The Future of Mobility? The Ultimate Urban Circulator

Desiring to lead the charge for autonomous vehicles, the Jacksonville Transportation Authority (JTA) is working to pilot their Ultimate Urban Circulator system in Downtown Jacksonville in the coming years. The renderings are reminiscent of Tron, but can this technology truly transform the future of mobility in a revitalizing urban core? There are plenty of elements to this project concerning the perceived failure of the previous system, the unprecedented territory that comes with autonomous vehicles, and the conditions of the city as it continues to redevelop. Check out Scott Gann's Bold Cities Project video that covers the topic, and feel free to share your thoughts!

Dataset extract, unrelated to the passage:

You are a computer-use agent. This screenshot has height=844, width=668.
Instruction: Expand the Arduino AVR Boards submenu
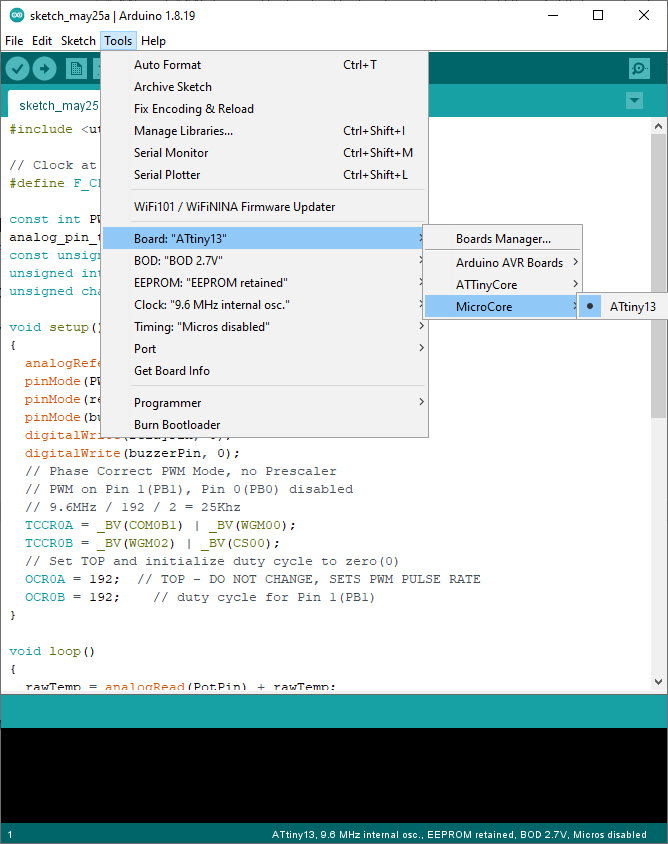click(x=509, y=263)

A Skyway vehicle leaves the Jacksonville Regional Transportation Center (JTA)

Many Jaxsons see the system as a failure. Most residents have probably never ridden it if I had to guess. The ridership numbers aren’t what they could be since the downtown population is barely a fraction of the overall population of Jacksonville. There were only about 1,800 downtown residents in 2002 which has improved to over 5,000 today. That’s almost nothing compared to the total population of Duval County over 900,000 people. The city’s goal is for the downtown population to reach a critical mass of 10,000 people. Ridership would be much higher if more people lived there to use the system.

A map of Downtown Jacksonville and the eight districts within it. (Downtown Investment Authority)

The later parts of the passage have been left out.